Rather, given all the information that the new rules in Dodd-Frank had provided regulators leading up to the crisis, which included a routine cataloging of banks’ assets and a “living will” for managing the collapse of a financial institutions deemed “systemically important” because of their size, the panel voted to radically restructure the bank.
They wiped out stockholders’ equity; created a “good bank” with the institution’s performing loans and assets, and a “bad bank” with its toxic assets; guaranteed 100 percent of the deposits and bonds of the secured creditors; and gave the unsecured creditors a “haircut” by turning their bonds into stock in the new bank valued at a price that took into account the losses in the toxic assets, which would be determined by the regulators.
“The takeaway was that Dodd-Frank worked,” said Jay Powell, a senior fellow at the Bipartisan Policy Center and a former undersecretary of the Treasury in George H.W. Bush administration. “The law wanted to eliminate the regulator’s ability to bail out individual institutions, and in this case, there was no taxpayer bailout.”
But most of the panelists expressed concern that there would still be a flight to safety by secured creditors at other institutions, which would be feeling the same pressures because of the economic downturn. Given the panicky state of financial markets, they might not understand that only the unsecured creditors had taken a hit in the restructuring of the first financial institution to go down the tubes.
“There will be liquidity issues at those holding companies when they see this coming,” said acting Fed chief Donald Kohn. “If they saw that the subordinated debt would be hit and nothing else, then perhaps the pressures would be alleviated, but until the first resolution goes through and people see how it [Dodd-Frank] works, there will be pressure.”
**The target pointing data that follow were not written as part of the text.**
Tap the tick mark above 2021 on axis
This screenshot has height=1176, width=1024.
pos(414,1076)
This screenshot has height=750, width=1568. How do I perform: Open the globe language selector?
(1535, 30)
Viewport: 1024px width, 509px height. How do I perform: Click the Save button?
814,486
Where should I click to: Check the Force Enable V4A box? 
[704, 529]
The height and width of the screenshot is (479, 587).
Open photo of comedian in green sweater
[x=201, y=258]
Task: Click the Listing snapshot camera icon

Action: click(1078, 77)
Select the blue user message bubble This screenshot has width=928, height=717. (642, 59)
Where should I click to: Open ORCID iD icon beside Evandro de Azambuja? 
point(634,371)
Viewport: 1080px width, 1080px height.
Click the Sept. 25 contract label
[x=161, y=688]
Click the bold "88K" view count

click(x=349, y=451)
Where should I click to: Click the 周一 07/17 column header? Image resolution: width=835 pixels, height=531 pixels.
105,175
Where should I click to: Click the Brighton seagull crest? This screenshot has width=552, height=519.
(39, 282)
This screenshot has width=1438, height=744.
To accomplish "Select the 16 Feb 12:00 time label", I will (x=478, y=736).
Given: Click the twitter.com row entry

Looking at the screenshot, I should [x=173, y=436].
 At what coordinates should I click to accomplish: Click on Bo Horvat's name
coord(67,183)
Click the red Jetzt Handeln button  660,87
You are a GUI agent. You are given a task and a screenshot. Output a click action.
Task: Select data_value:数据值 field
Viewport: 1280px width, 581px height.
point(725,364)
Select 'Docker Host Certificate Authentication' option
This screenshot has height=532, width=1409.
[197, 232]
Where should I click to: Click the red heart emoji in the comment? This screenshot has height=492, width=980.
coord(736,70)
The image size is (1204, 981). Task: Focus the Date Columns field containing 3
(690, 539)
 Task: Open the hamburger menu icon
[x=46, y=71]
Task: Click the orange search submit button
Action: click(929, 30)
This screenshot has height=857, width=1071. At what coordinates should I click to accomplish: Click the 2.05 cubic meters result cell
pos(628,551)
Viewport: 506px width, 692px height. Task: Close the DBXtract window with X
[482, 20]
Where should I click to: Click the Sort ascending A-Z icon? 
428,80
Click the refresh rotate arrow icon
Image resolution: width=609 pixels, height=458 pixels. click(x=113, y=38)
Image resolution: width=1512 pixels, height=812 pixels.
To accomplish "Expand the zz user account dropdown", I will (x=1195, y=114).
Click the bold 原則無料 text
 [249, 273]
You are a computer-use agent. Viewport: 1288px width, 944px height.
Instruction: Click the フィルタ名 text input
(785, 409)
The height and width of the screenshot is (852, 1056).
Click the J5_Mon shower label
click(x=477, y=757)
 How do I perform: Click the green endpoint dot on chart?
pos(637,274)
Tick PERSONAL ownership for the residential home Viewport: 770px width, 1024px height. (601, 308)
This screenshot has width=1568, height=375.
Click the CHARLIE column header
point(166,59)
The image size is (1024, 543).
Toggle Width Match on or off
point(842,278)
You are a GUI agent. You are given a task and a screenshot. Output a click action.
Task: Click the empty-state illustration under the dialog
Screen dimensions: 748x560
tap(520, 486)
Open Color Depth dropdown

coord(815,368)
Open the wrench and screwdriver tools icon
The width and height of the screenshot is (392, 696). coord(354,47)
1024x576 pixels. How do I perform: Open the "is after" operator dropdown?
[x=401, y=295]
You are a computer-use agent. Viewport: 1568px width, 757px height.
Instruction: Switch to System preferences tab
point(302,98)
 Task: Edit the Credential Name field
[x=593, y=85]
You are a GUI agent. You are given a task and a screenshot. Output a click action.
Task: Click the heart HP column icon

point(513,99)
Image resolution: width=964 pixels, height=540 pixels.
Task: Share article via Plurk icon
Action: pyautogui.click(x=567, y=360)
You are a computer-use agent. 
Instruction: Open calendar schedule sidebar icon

Cohen and Peter Fisher, whose day jobs put them squarely at the heart of Wall Street’s investment banking industry, also feared the new “good bank” would be unstable. Some of the pension funds, hedge funds and other unsecured creditors given stock would immediately begin dumping those shares on the market. Even if they were required to hold those shares for a time, they would begin dumping other bank shares in their portfolios to lessen their exposure to the banking sector. “The real danger isn’t in getting the recap done, it’s in what comes after,” said Sullivan & Cromwell’s Cohen.
The execution of the plan wouldn’t be easy, either. It might take weeks to get foreign regulators to go along with the plan, since unlike plain vanilla domestic bank restructurings organized by the FDIC, large investment banks and bank holding companies invariably have large portfolios of foreign assets. Valuing failing derivative contracts will also pose a new and time-consuming task for regulators.
Near the end of the session, the panelists agreed that Dodd-Frank’s absolute prohibition on bailouts could wind up putting regulators in a straight jacket where the dismantling of a single bank could wind up fostering the very contagion they were trying to avoid. “A simulation like this can’t fully answer the question of whether the law was appropriate or not appropriate,” Summers said. “I tend to be one that believes that no one can foretell the future with great precision and therefore statements that use the word never are usually mistakes and laws that use the phrase under no circumstances have a problematic aspect.”
In other words, allowing banks to continue to be “too big” means that one can never rule out that there could one day be a circumstance when banks deemed “too big to fail” will require a bailout. But it wouldn’t be done under this law. “Under Dodd-Frank, you’d have to go back to Congress,” Powell said. “That was exactly what Congress intended.”